Start of RECORDS SUPPLIED

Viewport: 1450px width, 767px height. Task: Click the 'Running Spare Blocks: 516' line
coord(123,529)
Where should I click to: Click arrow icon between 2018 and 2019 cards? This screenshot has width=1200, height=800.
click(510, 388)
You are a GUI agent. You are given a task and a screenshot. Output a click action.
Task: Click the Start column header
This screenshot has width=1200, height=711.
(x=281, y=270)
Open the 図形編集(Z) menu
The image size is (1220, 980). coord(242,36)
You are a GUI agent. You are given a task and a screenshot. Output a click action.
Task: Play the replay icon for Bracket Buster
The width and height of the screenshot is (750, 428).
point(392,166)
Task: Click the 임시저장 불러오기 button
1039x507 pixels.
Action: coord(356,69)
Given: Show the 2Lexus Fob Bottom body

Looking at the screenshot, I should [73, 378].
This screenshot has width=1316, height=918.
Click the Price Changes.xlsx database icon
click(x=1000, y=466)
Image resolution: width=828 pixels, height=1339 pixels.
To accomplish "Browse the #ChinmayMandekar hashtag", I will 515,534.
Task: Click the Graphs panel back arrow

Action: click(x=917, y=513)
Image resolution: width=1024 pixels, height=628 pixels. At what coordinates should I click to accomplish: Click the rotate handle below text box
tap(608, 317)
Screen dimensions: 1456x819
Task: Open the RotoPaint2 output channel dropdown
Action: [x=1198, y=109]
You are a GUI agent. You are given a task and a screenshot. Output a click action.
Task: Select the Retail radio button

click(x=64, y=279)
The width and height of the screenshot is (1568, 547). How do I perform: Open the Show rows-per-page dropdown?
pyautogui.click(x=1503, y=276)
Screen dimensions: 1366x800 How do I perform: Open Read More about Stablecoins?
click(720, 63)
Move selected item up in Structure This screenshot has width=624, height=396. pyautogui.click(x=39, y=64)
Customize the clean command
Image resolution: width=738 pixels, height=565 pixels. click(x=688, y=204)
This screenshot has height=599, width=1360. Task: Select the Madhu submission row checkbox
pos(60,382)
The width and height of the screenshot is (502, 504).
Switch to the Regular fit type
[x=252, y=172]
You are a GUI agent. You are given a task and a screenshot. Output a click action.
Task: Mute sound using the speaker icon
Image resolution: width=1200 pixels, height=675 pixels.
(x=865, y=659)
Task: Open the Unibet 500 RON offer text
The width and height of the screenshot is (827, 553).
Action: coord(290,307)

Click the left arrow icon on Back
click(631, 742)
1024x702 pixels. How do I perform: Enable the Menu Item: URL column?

End of RECORDS SUPPLIED

EXERCISE AIM
Each entry must be set down exactly as it appears.

THE ANSWER
Viewport: 1450px width, 767px height. Task: Click the 'Running Spare Blocks: 516' line
coord(123,529)
Where should I click to: Click arrow icon between 2018 and 2019 cards? This screenshot has width=1200, height=800.
click(510, 388)
You are a GUI agent. You are given a task and a screenshot. Output a click action.
Task: Click the Start column header
This screenshot has width=1200, height=711.
(x=281, y=270)
Open the 図形編集(Z) menu
The image size is (1220, 980). coord(242,36)
You are a GUI agent. You are given a task and a screenshot. Output a click action.
Task: Play the replay icon for Bracket Buster
The width and height of the screenshot is (750, 428).
point(392,166)
Task: Click the 임시저장 불러오기 button
1039x507 pixels.
Action: coord(356,69)
Given: Show the 2Lexus Fob Bottom body

Looking at the screenshot, I should [73, 378].
This screenshot has width=1316, height=918.
Click the Price Changes.xlsx database icon
click(x=1000, y=466)
Image resolution: width=828 pixels, height=1339 pixels.
To accomplish "Browse the #ChinmayMandekar hashtag", I will 515,534.
Task: Click the Graphs panel back arrow

Action: click(x=917, y=513)
Image resolution: width=1024 pixels, height=628 pixels. At what coordinates should I click to accomplish: Click the rotate handle below text box
tap(608, 317)
Screen dimensions: 1456x819
Task: Open the RotoPaint2 output channel dropdown
Action: [x=1198, y=109]
You are a GUI agent. You are given a task and a screenshot. Output a click action.
Task: Select the Retail radio button

click(x=64, y=279)
The width and height of the screenshot is (1568, 547). How do I perform: Open the Show rows-per-page dropdown?
pyautogui.click(x=1503, y=276)
Screen dimensions: 1366x800 How do I perform: Open Read More about Stablecoins?
click(720, 63)
Move selected item up in Structure This screenshot has width=624, height=396. pyautogui.click(x=39, y=64)
Customize the clean command
Image resolution: width=738 pixels, height=565 pixels. click(x=688, y=204)
This screenshot has height=599, width=1360. Task: Select the Madhu submission row checkbox
pos(60,382)
The width and height of the screenshot is (502, 504).
Switch to the Regular fit type
[x=252, y=172]
You are a GUI agent. You are given a task and a screenshot. Output a click action.
Task: Mute sound using the speaker icon
Image resolution: width=1200 pixels, height=675 pixels.
(x=865, y=659)
Task: Open the Unibet 500 RON offer text
The width and height of the screenshot is (827, 553).
Action: coord(290,307)

Click the left arrow icon on Back
click(631, 742)
1024x702 pixels. How do I perform: Enable the Menu Item: URL column?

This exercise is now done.